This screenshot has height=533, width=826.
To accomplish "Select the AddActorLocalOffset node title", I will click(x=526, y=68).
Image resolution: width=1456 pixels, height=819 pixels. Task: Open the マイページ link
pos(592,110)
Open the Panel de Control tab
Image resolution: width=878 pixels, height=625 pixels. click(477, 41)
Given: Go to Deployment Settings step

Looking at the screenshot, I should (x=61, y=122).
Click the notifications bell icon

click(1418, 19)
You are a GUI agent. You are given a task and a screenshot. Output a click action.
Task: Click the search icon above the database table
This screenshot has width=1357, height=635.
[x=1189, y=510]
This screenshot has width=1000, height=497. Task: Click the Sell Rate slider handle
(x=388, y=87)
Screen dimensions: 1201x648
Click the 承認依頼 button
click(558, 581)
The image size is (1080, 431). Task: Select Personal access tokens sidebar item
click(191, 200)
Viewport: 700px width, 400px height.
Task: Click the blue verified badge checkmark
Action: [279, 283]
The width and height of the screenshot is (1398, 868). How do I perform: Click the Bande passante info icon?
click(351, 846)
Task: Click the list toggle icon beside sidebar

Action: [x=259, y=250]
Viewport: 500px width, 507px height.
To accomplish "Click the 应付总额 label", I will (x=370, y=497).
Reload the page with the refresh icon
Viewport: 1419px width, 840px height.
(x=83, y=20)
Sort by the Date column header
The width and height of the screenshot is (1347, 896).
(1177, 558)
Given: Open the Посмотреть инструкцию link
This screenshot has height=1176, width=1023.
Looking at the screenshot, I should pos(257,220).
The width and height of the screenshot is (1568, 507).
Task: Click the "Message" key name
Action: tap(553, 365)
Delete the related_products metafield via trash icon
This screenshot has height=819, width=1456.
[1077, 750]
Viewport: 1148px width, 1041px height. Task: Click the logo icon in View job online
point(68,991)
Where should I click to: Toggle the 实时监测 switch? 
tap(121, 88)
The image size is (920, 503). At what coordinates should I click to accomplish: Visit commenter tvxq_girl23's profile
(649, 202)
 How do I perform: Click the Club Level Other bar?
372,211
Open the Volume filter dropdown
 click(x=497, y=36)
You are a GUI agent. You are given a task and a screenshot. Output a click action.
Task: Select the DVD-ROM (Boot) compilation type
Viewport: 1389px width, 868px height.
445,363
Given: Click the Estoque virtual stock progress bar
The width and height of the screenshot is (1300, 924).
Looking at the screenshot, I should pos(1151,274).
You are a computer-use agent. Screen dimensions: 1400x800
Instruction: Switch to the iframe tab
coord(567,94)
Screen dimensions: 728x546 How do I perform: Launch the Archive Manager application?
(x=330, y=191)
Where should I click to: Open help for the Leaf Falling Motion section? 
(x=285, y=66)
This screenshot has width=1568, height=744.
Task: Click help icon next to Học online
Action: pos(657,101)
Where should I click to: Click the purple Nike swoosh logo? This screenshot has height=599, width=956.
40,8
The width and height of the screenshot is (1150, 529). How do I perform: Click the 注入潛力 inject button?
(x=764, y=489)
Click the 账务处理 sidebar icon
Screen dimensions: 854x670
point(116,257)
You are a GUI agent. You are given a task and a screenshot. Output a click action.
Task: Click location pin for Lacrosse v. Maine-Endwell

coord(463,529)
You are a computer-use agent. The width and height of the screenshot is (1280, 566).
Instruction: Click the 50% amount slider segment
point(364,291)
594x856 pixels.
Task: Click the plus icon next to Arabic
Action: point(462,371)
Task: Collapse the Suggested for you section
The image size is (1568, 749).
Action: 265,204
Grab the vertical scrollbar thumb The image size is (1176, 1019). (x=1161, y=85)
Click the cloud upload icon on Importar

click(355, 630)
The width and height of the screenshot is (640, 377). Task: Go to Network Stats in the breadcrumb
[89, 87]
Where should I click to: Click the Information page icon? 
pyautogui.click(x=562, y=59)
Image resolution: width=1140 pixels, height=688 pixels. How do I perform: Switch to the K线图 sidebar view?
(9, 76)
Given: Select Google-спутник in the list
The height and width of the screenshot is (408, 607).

**To be done**: Rewrite all of the records above, switching every occurrence of "slider" to "range control" and leaving everything else unchanged.

**Finished answer**:
This screenshot has height=533, width=826.
To accomplish "Select the AddActorLocalOffset node title", I will click(x=526, y=68).
Image resolution: width=1456 pixels, height=819 pixels. Task: Open the マイページ link
pos(592,110)
Open the Panel de Control tab
Image resolution: width=878 pixels, height=625 pixels. click(477, 41)
Given: Go to Deployment Settings step

Looking at the screenshot, I should (x=61, y=122).
Click the notifications bell icon

click(1418, 19)
You are a GUI agent. You are given a task and a screenshot. Output a click action.
Task: Click the search icon above the database table
This screenshot has width=1357, height=635.
[x=1189, y=510]
This screenshot has width=1000, height=497. Task: Click the Sell Rate range control handle
(x=388, y=87)
Screen dimensions: 1201x648
Click the 承認依頼 button
click(558, 581)
The image size is (1080, 431). Task: Select Personal access tokens sidebar item
click(191, 200)
Viewport: 700px width, 400px height.
Task: Click the blue verified badge checkmark
Action: [279, 283]
The width and height of the screenshot is (1398, 868). How do I perform: Click the Bande passante info icon?
click(351, 846)
Task: Click the list toggle icon beside sidebar

Action: [x=259, y=250]
Viewport: 500px width, 507px height.
To accomplish "Click the 应付总额 label", I will (x=370, y=497).
Reload the page with the refresh icon
Viewport: 1419px width, 840px height.
(x=83, y=20)
Sort by the Date column header
The width and height of the screenshot is (1347, 896).
(1177, 558)
Given: Open the Посмотреть инструкцию link
This screenshot has height=1176, width=1023.
Looking at the screenshot, I should pos(257,220).
The width and height of the screenshot is (1568, 507).
Task: Click the "Message" key name
Action: tap(553, 365)
Delete the related_products metafield via trash icon
This screenshot has height=819, width=1456.
[1077, 750]
Viewport: 1148px width, 1041px height. Task: Click the logo icon in View job online
point(68,991)
Where should I click to: Toggle the 实时监测 switch? 
tap(121, 88)
The image size is (920, 503). At what coordinates should I click to accomplish: Visit commenter tvxq_girl23's profile
(649, 202)
 How do I perform: Click the Club Level Other bar?
372,211
Open the Volume filter dropdown
 click(x=497, y=36)
You are a GUI agent. You are given a task and a screenshot. Output a click action.
Task: Select the DVD-ROM (Boot) compilation type
Viewport: 1389px width, 868px height.
445,363
Given: Click the Estoque virtual stock progress bar
The width and height of the screenshot is (1300, 924).
Looking at the screenshot, I should pos(1151,274).
You are a computer-use agent. Screen dimensions: 1400x800
Instruction: Switch to the iframe tab
coord(567,94)
Screen dimensions: 728x546 How do I perform: Launch the Archive Manager application?
(x=330, y=191)
Where should I click to: Open help for the Leaf Falling Motion section? 
(x=285, y=66)
This screenshot has width=1568, height=744.
Task: Click help icon next to Học online
Action: pos(657,101)
Where should I click to: Click the purple Nike swoosh logo? This screenshot has height=599, width=956.
40,8
The width and height of the screenshot is (1150, 529). How do I perform: Click the 注入潛力 inject button?
(x=764, y=489)
Click the 账务处理 sidebar icon
Screen dimensions: 854x670
point(116,257)
You are a GUI agent. You are given a task and a screenshot. Output a click action.
Task: Click location pin for Lacrosse v. Maine-Endwell

coord(463,529)
You are a computer-use agent. The width and height of the screenshot is (1280, 566).
Instruction: Click the 50% amount range control segment
point(364,291)
594x856 pixels.
Task: Click the plus icon next to Arabic
Action: point(462,371)
Task: Collapse the Suggested for you section
The image size is (1568, 749).
Action: 265,204
Grab the vertical scrollbar thumb The image size is (1176, 1019). (x=1161, y=85)
Click the cloud upload icon on Importar

click(355, 630)
The width and height of the screenshot is (640, 377). Task: Go to Network Stats in the breadcrumb
[89, 87]
Where should I click to: Click the Information page icon? 
pyautogui.click(x=562, y=59)
Image resolution: width=1140 pixels, height=688 pixels. How do I perform: Switch to the K线图 sidebar view?
(9, 76)
Given: Select Google-спутник in the list
The height and width of the screenshot is (408, 607).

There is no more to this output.